Learning Query-Aware Budget-Tier Routing for Runtime Agent Memory

Haozhen Zhang^{*, 1}, Haodong Yue^{*, 2}, Tao Feng³, Quanyu Long¹, Jianzhu Bao¹, Bowen Jin³, Weizhi Zhang⁴, Xiao Li⁵, Jiaxuan You³, Chengwei Qin⁶, Wenya Wang¹,

^*Equal Contribution
¹Nanyang Technological University
²Tsinghua University
³University of Illinois at Urbana-Champaign
⁴University of Illinois Chicago
⁵Sun Yat-sen University
⁶The Hong Kong University of Science and Technology (Guangzhou)

arXiv Code

Overview

BudgetMem rethinks runtime agent memory from the lens of explicit performance–cost control. Rather than relying on offline, query-agnostic memory construction, BudgetMem performs on-demand memory extraction at runtime and makes the computation spent on memory both budget-aware and controllable. It organizes memory extraction as a modular pipeline, where each module provides Low/Mid/High budget tiers and can be instantiated under different tiering strategies.
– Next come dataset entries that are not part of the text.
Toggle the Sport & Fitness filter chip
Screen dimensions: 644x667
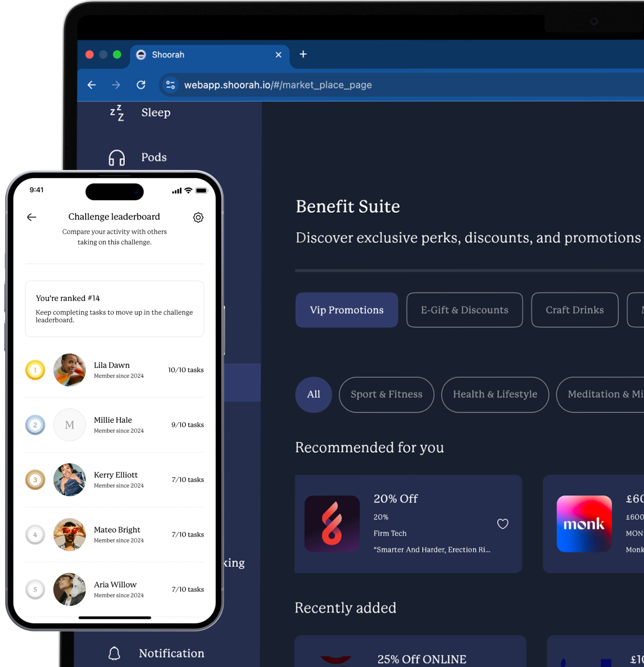pos(386,395)
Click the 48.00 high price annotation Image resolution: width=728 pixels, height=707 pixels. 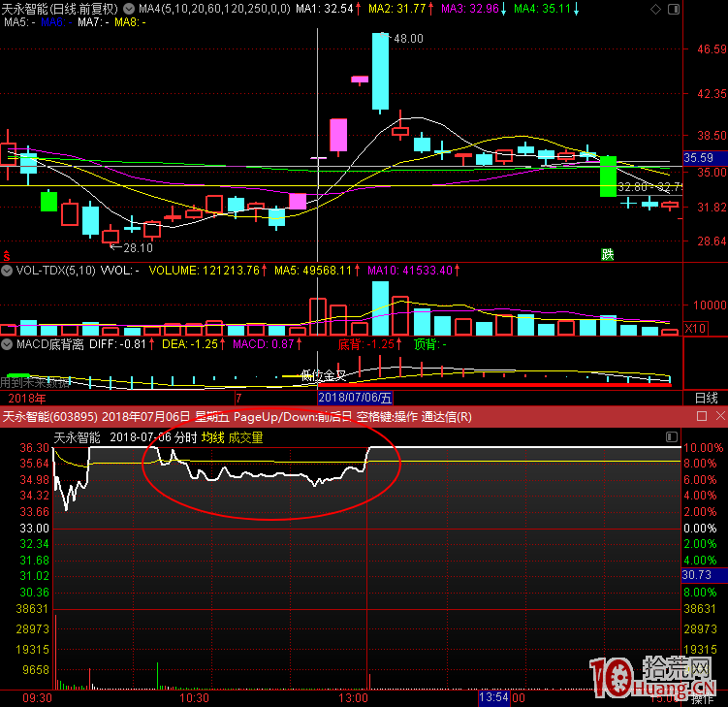(x=407, y=39)
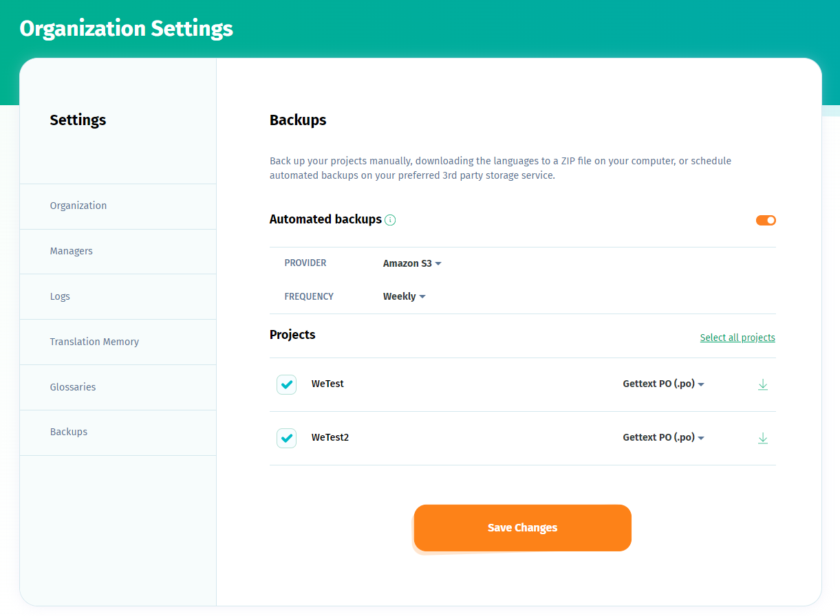
Task: Open the Gettext PO dropdown for WeTest2
Action: (663, 437)
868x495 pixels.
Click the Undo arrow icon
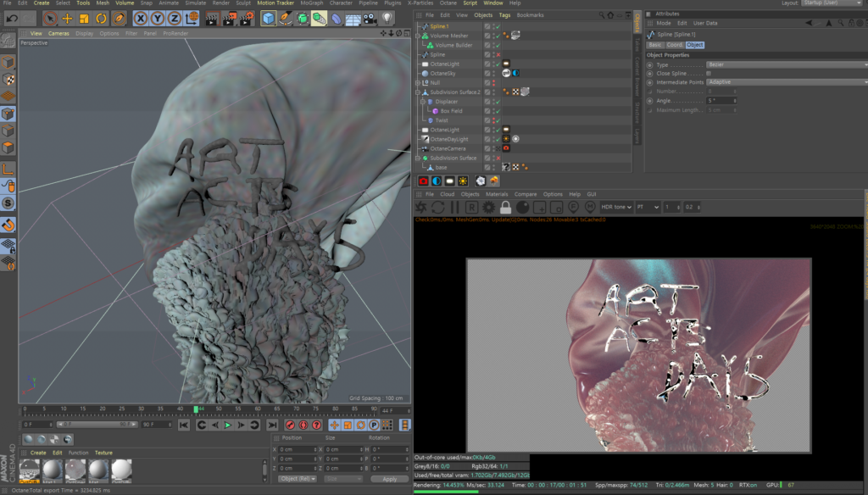point(12,18)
BudgetMem further learns a lightweight budget-tier router that selects tiers module-wise based on the query and intermediate states, trained with a cost-aware reinforcement learning objective. Using BudgetMem as a unified testbed, we systematically study three complementary ways to realize tiers—implementation, reasoning, and capacity—and characterize their performance–cost behaviors across budget regimes. Experiments on LoCoMo, LongMemEval, and HotpotQA show that BudgetMem achieves strong performance in performance-first settings and yields clear performance–cost frontiers under tighter budgets, offering practical insights for building controllable proactive memory systems.

BudgetMem Architecture

BudgetMem is a runtime agent memory framework that enables explicit performance--cost control for on-demand memory extraction. Given a user query, BudgetMem first retrieves a candidate set of raw chunks from the chunked history (without offline memory construction) and then processes them through a modular memory pipeline. Each module takes the query and intermediate states as input and progressively refines query-relevant information, producing an extracted memory that conditions the final answer generation.

A key design in BudgetMem is that every module exposes three budget tiers (Low/Mid/High), which correspond to different cost--quality behaviors under a chosen tiering strategy (implementation, reasoning, or capacity). A shared lightweight router performs budget-tier routing module-wise as the query flows through the pipeline, selecting which tier to apply at each module based on the current context. The router is trained with reinforcement learning under a cost-aware objective, enabling controllable performance--cost behavior and providing a unified testbed to study how different tiering strategies translate compute into downstream gains.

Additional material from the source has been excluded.